(Stored items)

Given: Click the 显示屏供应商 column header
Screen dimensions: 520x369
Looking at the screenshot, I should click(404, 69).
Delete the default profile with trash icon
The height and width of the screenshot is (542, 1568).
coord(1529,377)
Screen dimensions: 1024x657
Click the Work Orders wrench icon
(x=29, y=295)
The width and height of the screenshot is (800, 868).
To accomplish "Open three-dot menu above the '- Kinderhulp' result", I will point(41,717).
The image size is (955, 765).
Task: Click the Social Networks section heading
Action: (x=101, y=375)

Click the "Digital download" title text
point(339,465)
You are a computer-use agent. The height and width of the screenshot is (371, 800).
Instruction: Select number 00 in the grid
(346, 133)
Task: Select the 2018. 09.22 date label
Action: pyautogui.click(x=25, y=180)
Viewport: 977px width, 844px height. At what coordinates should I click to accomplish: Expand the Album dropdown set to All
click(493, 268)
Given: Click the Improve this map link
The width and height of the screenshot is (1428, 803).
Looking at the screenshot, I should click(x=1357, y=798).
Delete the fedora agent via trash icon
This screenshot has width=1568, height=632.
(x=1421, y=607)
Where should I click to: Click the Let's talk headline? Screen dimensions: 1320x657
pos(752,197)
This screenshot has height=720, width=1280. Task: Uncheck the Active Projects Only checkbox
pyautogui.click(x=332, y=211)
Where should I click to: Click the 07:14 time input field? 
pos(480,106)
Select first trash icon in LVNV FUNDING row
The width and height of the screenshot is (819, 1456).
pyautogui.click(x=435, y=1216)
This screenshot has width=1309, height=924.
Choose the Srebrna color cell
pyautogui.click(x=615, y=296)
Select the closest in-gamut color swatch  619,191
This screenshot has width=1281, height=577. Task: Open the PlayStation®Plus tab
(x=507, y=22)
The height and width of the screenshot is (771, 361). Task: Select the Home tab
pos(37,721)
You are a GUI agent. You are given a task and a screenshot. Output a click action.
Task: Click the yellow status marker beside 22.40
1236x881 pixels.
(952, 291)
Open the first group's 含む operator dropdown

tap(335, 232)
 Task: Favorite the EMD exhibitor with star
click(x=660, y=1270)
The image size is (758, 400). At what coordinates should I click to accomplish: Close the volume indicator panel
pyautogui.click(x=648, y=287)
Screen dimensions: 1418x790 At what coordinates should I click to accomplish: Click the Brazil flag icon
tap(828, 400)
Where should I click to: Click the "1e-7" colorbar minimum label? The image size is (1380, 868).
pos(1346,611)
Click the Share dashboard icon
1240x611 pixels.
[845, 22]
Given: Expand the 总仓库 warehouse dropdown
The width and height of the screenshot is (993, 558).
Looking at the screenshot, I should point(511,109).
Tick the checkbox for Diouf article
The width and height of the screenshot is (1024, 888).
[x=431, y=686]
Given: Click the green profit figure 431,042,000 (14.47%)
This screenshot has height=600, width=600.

PROBLEM DETAILS:
Go through the entries and report every line with the string "agent".

ANSWER FOR THIS EXERCISE:
You are a computer-use agent. The height and width of the screenshot is (371, 800).
Delete the fedora agent via trash icon
You are a GUI agent. You are given a task and a screenshot. Output a click action.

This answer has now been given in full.